TEXTE PROPOSÉ>
□ □ □

En terme chrétien, le terme politique le plus fort est le terme "Messie" (terme hébreu), le Christ (en grec). Nous l'utilisons sans cesse, sans trop savoir ce qu'il veut dire.
Il est maintenant associé au terme de sauveur, libérateur.
A l'origine, c'est l'oint du Seigneur, celui qui reçoit l'huile, signe d'une consécration à Dieu ou bien plus simplement d'un revêtement qui met à part. Il était d'abord destiné (voir Exode) au sacrificateur.
Sacrificateur, rôle du prêtre et rôle politique primordial. Qui, comment sacrifier pour que le sacrifice donne la paix à la société ?
L'onction l'aidait à réaliser pleinement cette tâche et à protéger le reste de la société, à l'isoler et du coup à faire de cet homme une victime en puissance.
Comme l'explique Benoit Chantre plus bas, le rôle politique majeur chez les juifs a été amené à changer au long de leur histoire tumultueuse. En exil, c'est le prophète qui recevait l'onction. Toujours, alors, il était l'homme politique, celui qui parlait de l'espérance de la libération du peuple. Enfin, le roi fut oint. Signe représentatif du chef, mais aussi de sa séparation des autres hommes de la société, là encore symbole de la victime en puissance (Violence et sacré de René Girard).

□ □ □

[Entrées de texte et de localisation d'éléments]
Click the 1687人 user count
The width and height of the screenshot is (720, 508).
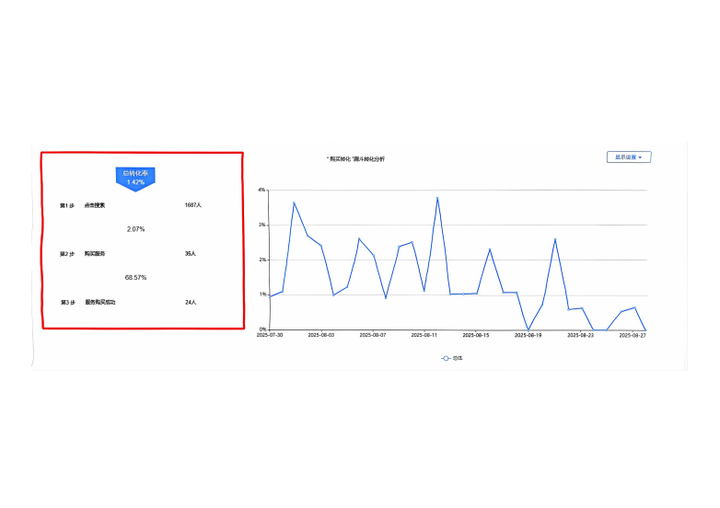pos(193,205)
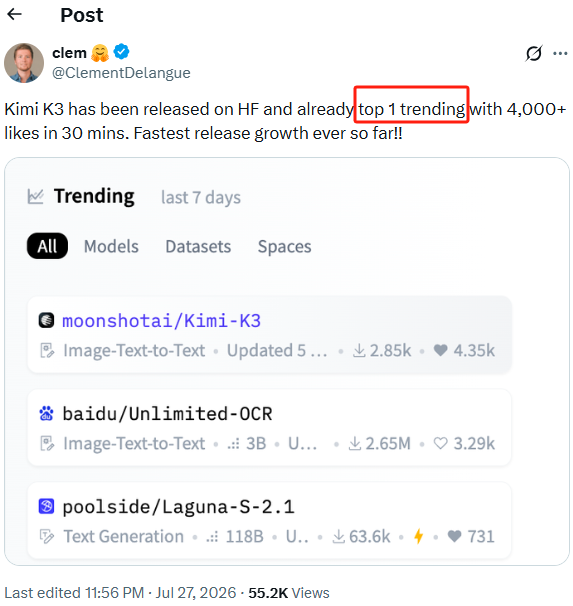Open the three-dot more options menu
This screenshot has height=606, width=573.
(x=560, y=53)
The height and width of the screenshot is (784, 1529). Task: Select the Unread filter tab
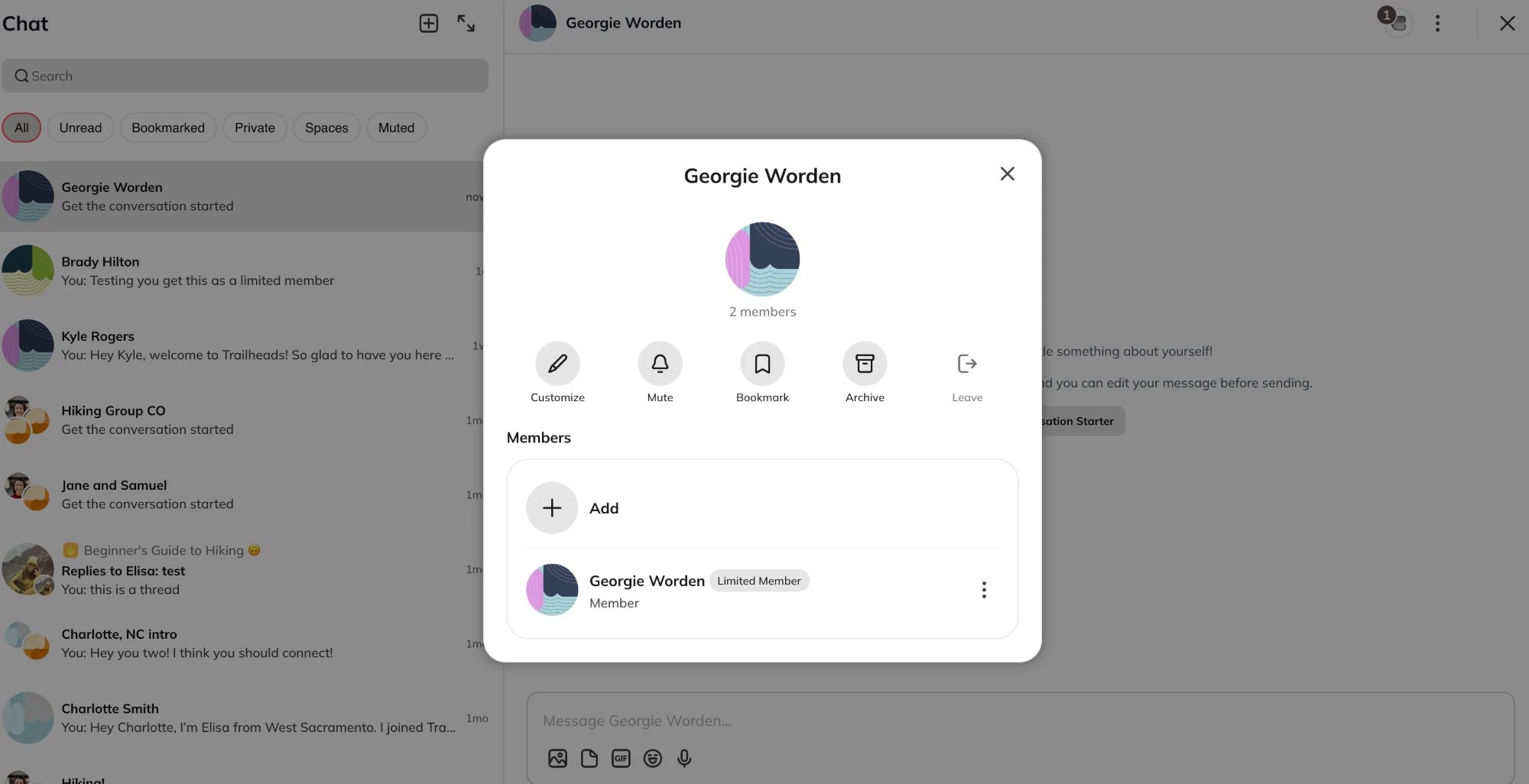coord(80,128)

□ □ □

TRAVAIL DEMANDÉ>
1 - Selon le texte sur le terme « Messie », qui recevait l'onction pendant l'exil ?
2 - Recopiez tel quel, dans les enregistrements, tout ce qui va de la ligne contenant « The height and » jusqu'à la fin des enregistrements, sans reproduire les images.
Le texte et les enregistrements proviennent de sources distinctes.

RÉPONSES>
1 - Le prophète.

2 -
The height and width of the screenshot is (784, 1529). Task: Select the Unread filter tab
coord(80,128)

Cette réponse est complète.